(Screen-element location records)
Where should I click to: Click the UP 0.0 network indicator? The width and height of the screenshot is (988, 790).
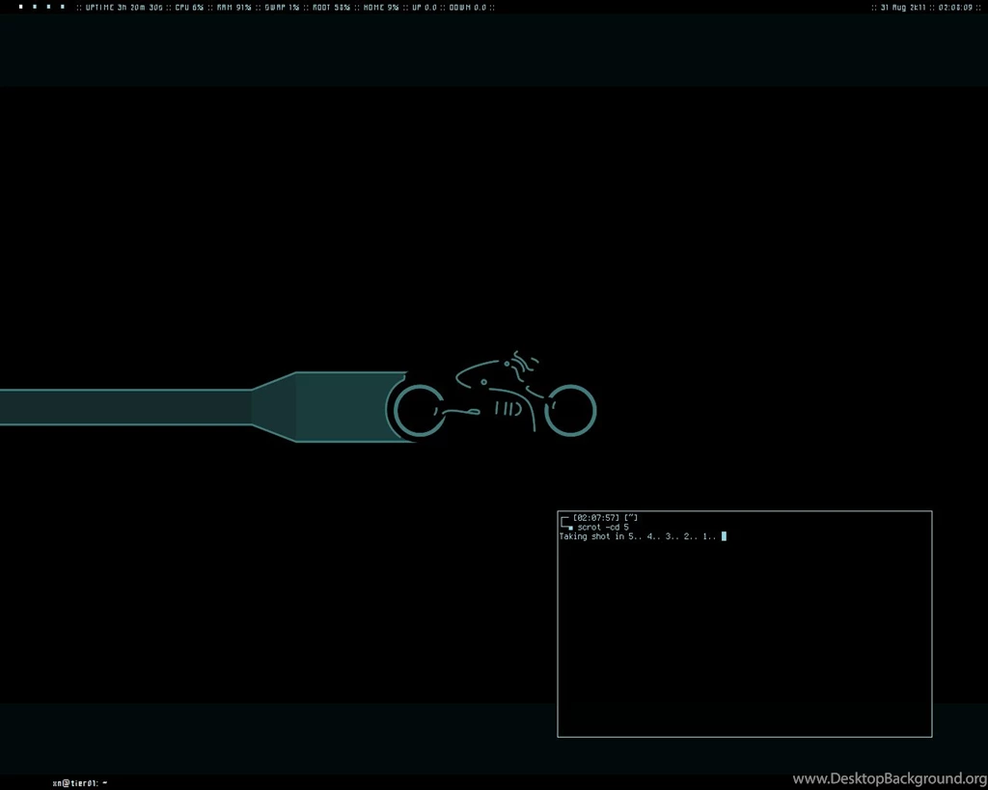tap(425, 7)
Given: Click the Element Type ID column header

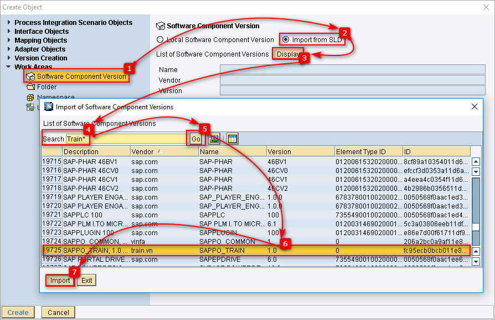Looking at the screenshot, I should [368, 151].
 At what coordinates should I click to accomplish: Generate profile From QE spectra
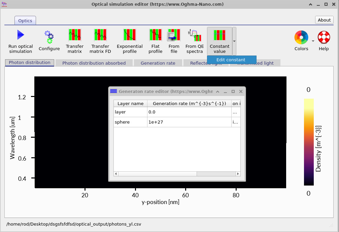pos(195,40)
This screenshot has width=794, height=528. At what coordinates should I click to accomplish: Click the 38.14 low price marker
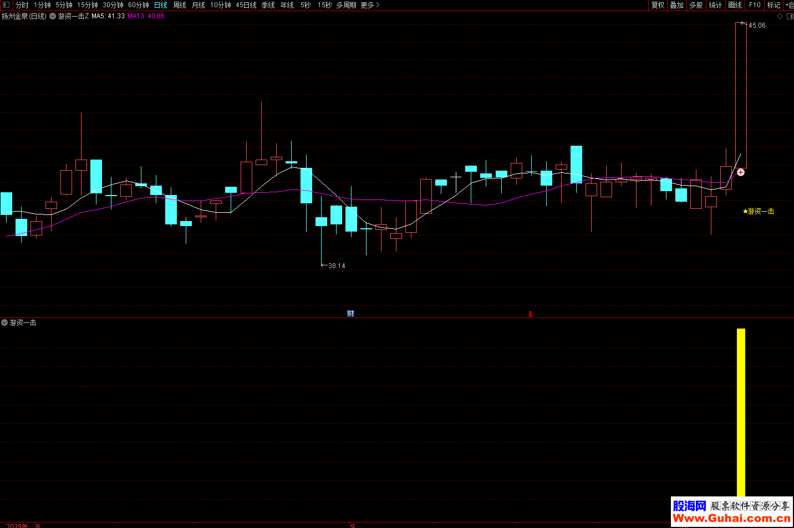(x=336, y=266)

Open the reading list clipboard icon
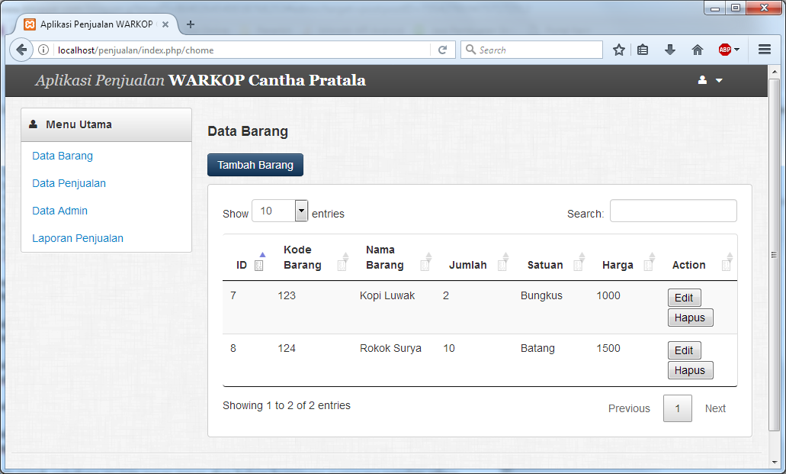[643, 49]
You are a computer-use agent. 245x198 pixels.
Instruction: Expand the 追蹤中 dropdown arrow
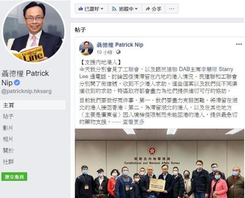136,9
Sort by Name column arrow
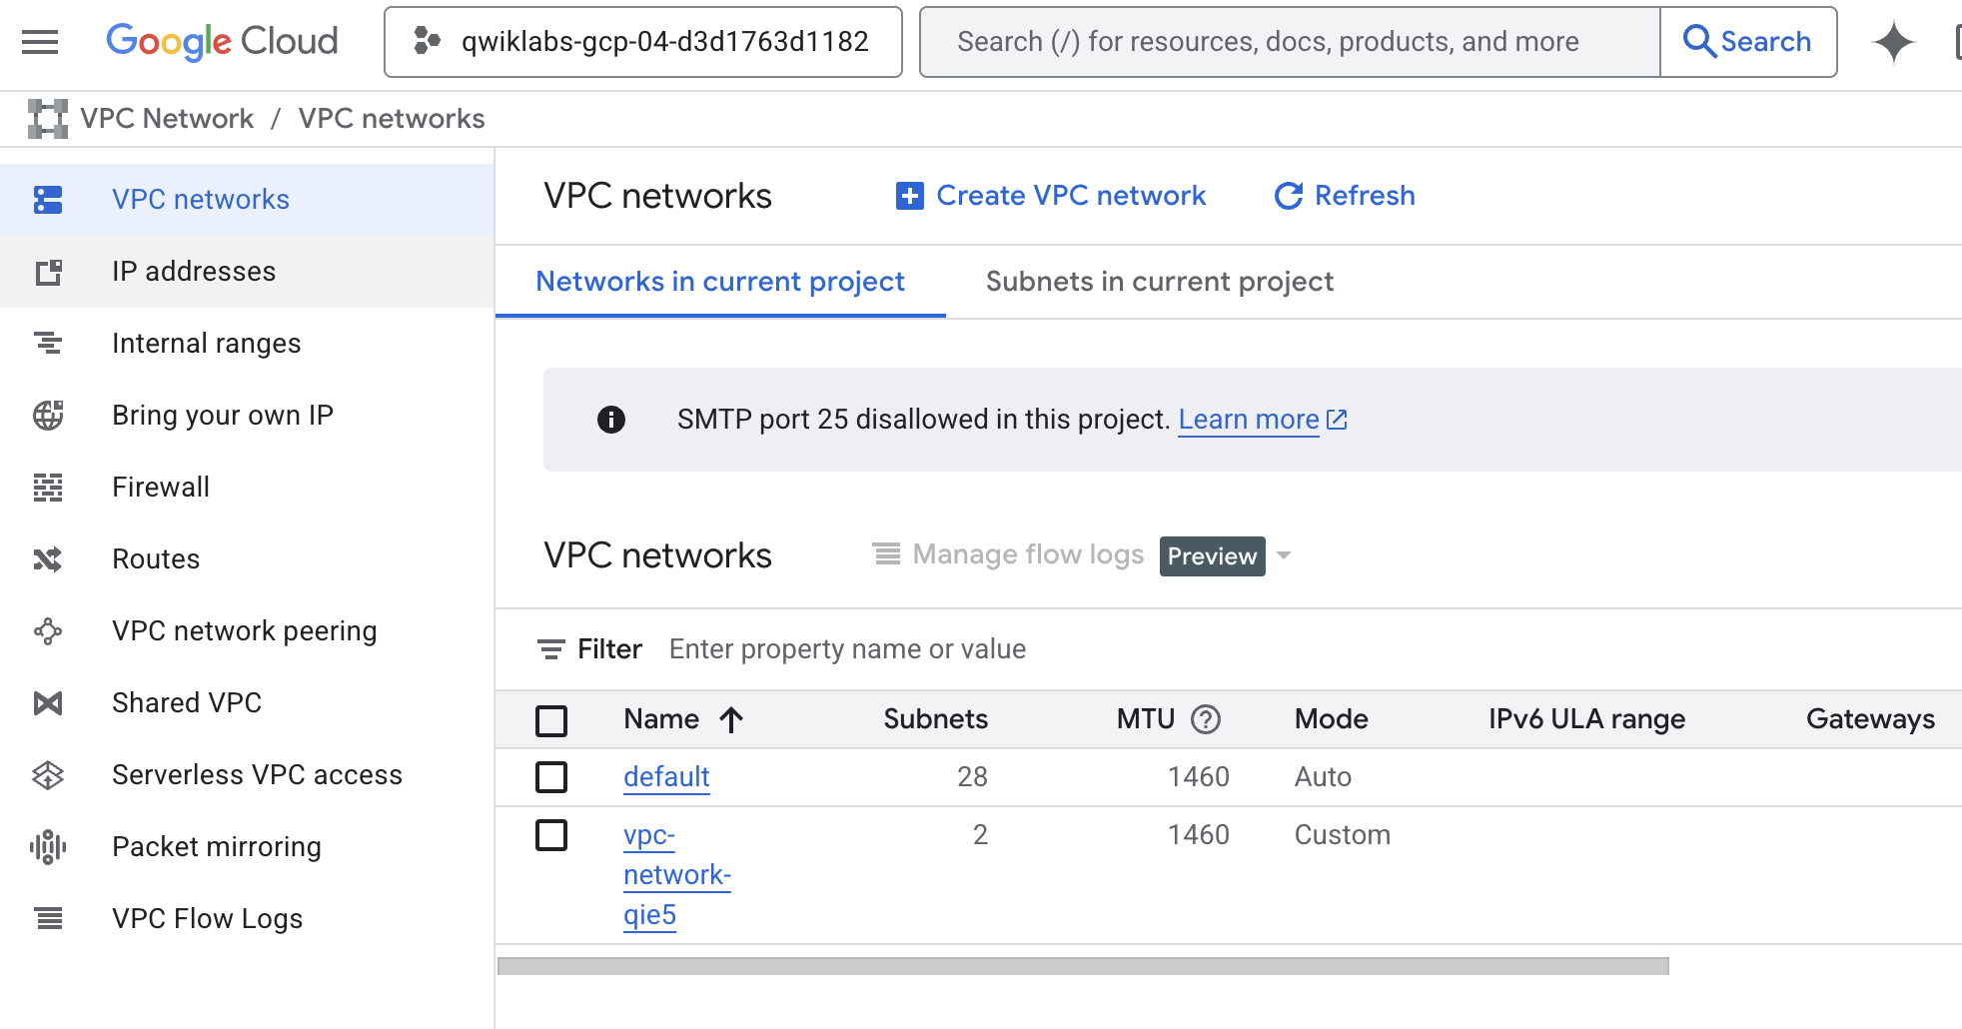Screen dimensions: 1962x1029 point(731,719)
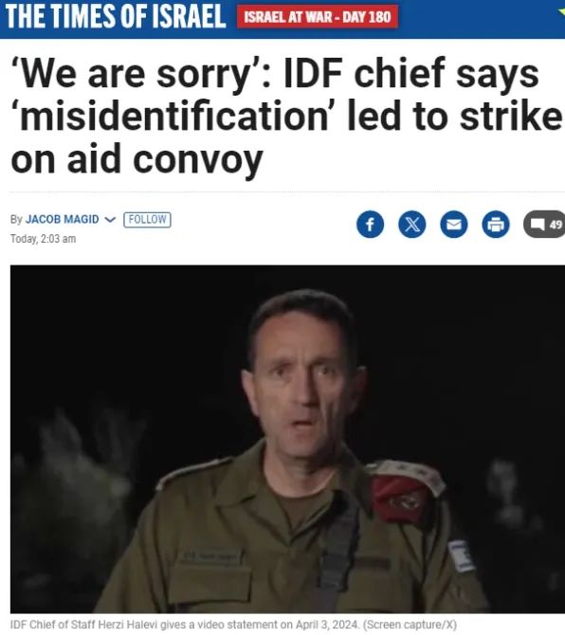Open the 49 comments bubble

point(544,224)
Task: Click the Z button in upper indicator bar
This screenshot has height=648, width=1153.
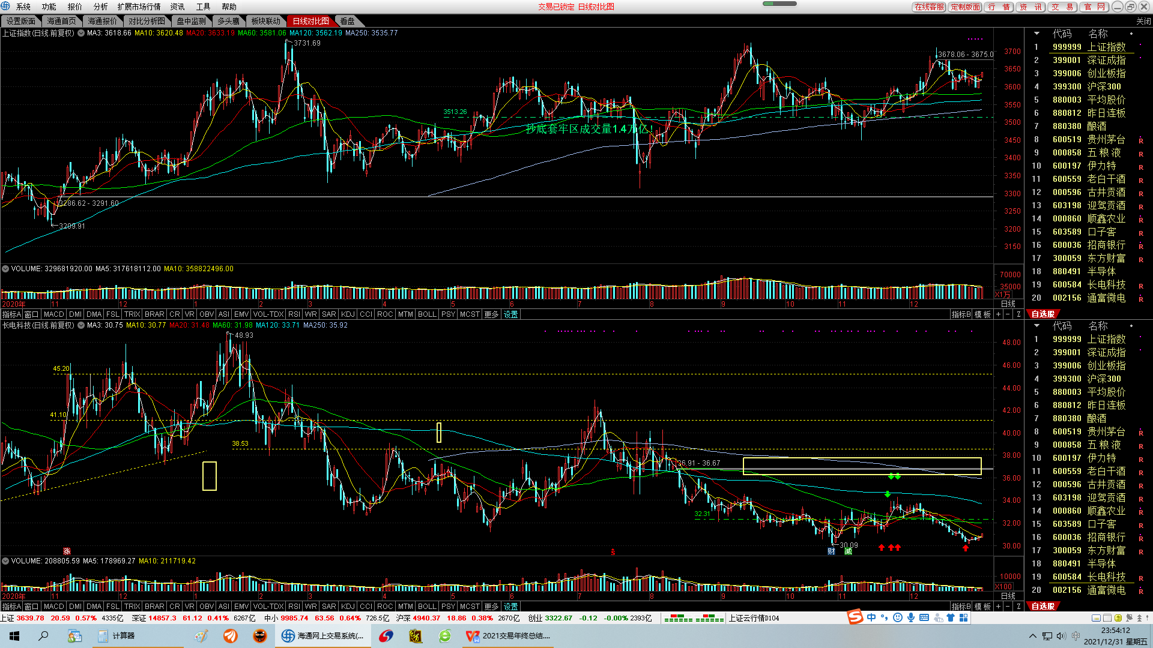Action: tap(1018, 314)
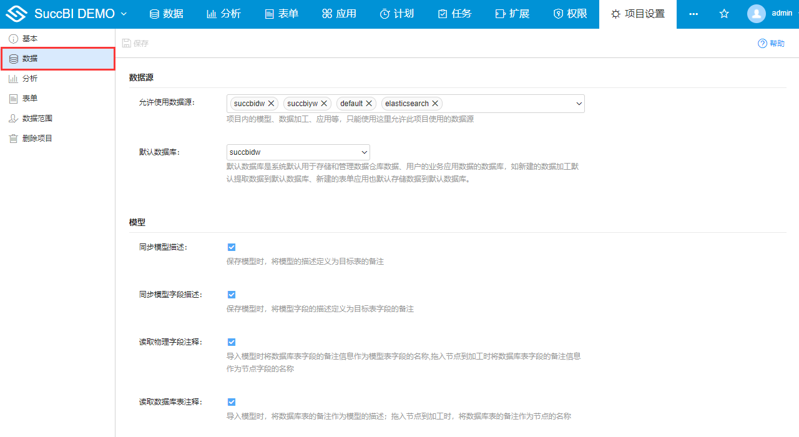Click the more options ellipsis icon
The width and height of the screenshot is (799, 437).
point(694,13)
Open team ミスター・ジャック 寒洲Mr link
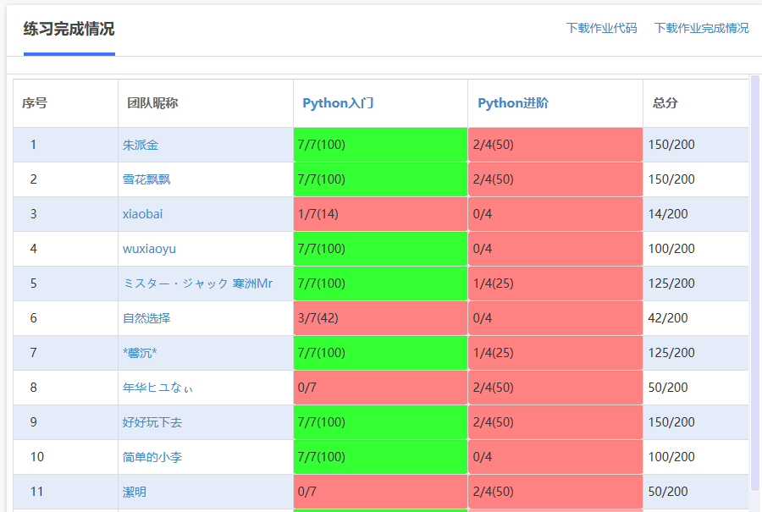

▶ [WORK TO COMPLETE]
Could you write out, word for word, everything from the line containing "Sort by Name column arrow" down to the end of the entries, leaving the pictures out of your answer?

▶ [SOLUTION FOR THIS PROBLEM]
Sort by Name column arrow
Screen dimensions: 1962x1029 point(731,719)
Open the 49 comments bubble

point(544,224)
Task: Click the Z button in upper indicator bar
This screenshot has height=648, width=1153.
Action: tap(1018, 314)
Click the more options ellipsis icon
The width and height of the screenshot is (799, 437).
point(694,13)
Open team ミスター・ジャック 寒洲Mr link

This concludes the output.